Collected data entries —
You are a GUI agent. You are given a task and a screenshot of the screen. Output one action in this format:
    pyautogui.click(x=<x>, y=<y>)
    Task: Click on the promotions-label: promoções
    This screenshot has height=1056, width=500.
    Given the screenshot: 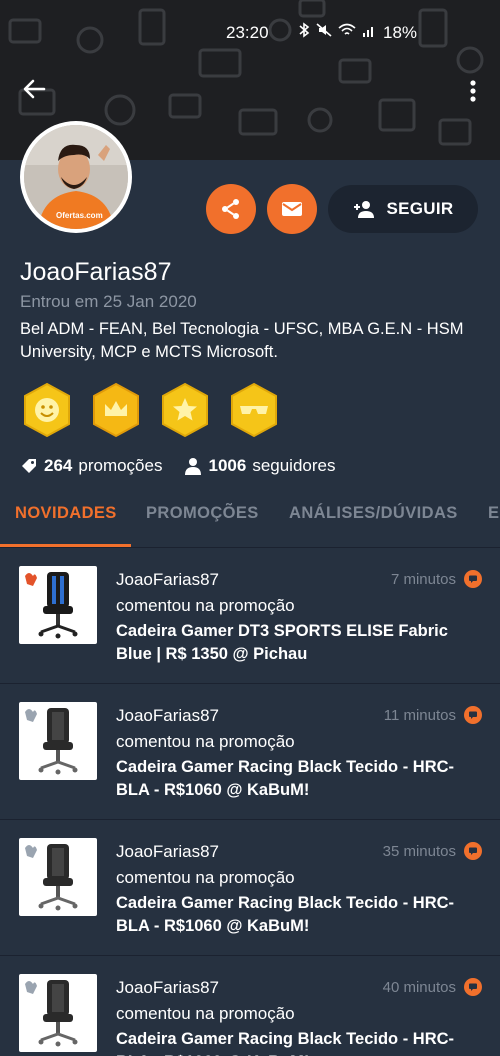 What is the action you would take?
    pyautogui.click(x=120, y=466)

WHAT IS NEEDED — Reproduce verbatim the lines of the records, beginning with the first line and continuing through the line that contains "This screenshot has", with both of those lines included.

EXERCISE ANSWER —
You are a GUI agent. You are given a task and a screenshot of the screen. Output one action in this format:
    pyautogui.click(x=<x>, y=<y>)
    Task: Click on the promotions-label: promoções
    This screenshot has height=1056, width=500.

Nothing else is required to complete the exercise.